- THE PROBLEM
Starting from the line that contains "Instruction: Toggle the", output every remaining line of the records below exactly as it appears, that line and the last one included.

- DATASET CONTENT
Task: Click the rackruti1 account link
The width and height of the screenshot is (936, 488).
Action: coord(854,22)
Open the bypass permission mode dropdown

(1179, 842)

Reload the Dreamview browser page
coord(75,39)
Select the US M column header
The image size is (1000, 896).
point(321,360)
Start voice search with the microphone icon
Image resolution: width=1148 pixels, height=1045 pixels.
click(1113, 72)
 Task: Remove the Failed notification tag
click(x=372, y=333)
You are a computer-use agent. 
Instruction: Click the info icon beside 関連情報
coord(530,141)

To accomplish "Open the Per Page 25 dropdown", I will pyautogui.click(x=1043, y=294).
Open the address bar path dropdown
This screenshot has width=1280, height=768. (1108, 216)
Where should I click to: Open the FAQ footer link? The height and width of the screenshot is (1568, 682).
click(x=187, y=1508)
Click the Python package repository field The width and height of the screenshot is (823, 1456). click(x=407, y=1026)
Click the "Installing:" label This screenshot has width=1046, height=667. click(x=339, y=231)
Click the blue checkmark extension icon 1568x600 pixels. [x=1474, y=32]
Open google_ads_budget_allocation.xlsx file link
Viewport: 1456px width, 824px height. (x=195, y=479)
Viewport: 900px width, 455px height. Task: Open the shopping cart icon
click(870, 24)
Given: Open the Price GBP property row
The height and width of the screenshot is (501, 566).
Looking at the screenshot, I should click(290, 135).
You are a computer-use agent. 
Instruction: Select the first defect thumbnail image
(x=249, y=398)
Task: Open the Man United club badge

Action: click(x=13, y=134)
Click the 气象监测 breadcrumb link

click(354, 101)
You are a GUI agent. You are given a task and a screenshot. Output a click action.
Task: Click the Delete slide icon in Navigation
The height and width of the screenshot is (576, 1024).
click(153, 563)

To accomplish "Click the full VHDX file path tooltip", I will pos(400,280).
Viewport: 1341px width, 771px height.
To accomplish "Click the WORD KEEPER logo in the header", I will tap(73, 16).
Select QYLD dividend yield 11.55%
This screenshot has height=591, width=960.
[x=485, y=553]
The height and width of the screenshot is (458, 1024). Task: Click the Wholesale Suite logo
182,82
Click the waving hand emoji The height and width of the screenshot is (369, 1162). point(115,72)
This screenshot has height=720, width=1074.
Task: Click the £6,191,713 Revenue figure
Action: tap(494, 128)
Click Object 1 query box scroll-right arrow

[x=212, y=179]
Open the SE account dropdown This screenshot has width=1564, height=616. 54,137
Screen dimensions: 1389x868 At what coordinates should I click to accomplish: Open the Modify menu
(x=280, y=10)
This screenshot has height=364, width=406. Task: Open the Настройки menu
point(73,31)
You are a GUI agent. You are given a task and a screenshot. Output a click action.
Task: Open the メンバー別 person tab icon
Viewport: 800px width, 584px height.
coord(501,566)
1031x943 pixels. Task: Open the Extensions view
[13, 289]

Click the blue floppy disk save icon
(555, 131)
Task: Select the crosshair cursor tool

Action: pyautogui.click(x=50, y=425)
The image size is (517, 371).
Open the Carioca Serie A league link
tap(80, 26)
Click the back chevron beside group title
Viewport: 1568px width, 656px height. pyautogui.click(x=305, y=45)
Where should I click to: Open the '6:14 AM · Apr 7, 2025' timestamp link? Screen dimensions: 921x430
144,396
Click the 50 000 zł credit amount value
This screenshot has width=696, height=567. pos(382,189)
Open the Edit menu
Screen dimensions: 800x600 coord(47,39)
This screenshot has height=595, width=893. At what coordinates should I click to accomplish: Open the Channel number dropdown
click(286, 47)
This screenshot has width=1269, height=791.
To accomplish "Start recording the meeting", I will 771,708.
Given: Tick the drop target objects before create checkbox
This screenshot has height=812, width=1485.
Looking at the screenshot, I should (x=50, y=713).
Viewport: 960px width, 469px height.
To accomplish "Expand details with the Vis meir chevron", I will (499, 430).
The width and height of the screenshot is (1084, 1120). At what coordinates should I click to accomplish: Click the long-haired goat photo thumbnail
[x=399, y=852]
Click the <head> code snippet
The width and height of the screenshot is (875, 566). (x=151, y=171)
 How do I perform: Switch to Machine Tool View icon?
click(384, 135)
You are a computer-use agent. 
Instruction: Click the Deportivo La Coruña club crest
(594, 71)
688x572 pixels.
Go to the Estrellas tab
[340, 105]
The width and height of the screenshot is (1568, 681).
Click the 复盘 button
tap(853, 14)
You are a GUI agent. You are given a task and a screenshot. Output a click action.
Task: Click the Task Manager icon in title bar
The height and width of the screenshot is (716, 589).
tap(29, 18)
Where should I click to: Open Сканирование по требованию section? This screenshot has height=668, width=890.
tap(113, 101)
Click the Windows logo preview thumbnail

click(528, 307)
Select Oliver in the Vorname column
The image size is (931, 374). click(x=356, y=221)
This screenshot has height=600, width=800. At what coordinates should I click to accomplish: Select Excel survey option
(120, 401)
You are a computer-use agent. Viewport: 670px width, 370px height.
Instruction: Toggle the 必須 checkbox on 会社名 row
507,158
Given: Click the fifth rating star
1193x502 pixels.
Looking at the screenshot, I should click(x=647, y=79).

- SOLUTION TO THIS EXERCISE
Instruction: Toggle the 必須 checkbox on 会社名 row
507,158
Given: Click the fifth rating star
1193x502 pixels.
Looking at the screenshot, I should click(x=647, y=79).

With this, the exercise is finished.